I have had this conversation many times and I certainly use tackle and techniques that are frowned on by other fly fishermen just as I choose not to use some tactics myself. My standards are what I find sporting and acceptible to me and me only. I *do* nymph, use indicators, tie and use beadhead flies, and tie and use flies that have synthetic materials. I do *not* use baloons as indicators, I shy away from floro tippet material (it never breaks down), I never scent my flies, and I don't use or tie flies that incorporate a rappala style lip or a spinning blade. These things could be argued and hashed out again and again. Basically, these things are what we as the individual angler have to decide for ourselves. When I am fly fishing, I don't want to use flies that attract fish with action that doesn't come from me and the way I am working the fly-- like spinner blades and scents. That is just how I see it and those are the 'rules' I have designated for fly fishing.
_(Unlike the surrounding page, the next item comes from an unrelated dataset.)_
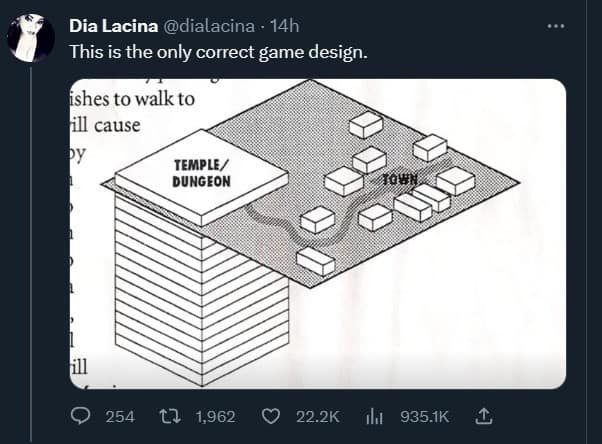Screen dimensions: 602x444
Task: Click the 254 reply count
Action: pyautogui.click(x=120, y=416)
Those rules obviously change when I ice fish or fish plastics and gear with spin tackle (yeah, I still go slumming from time to time).


----------



## wyogoob (Sep 7, 2007)

I have used this "lure" or "fly" numerous times. But I find it more appealing to fisherman than fish. In the early 70s it was common in sporting goods stores in the midwest and south, advertised as a hot bluegill fly. For me it was clunky to cast, twisted the leader and scared the bluegills away. I did catch a few crappies on it in white with a silver prop.

Best I can remember you could buy it here in Evanston in the 80s. In Wyoming trout would greet the contraption with a smirk, or sometimes a wide grin. But I found Arctic Grayling liked them in black and gold, fished super slow on the bottom.

We called them a "whirligig", among other things.

I no longer use the thing; could never keep the prop rolling and I just had better lures or flies. Hope they have improved them and you all have luck with them. I believe "Variety is the spice of life"; experimenting with new and different fishing methods is cool.


----------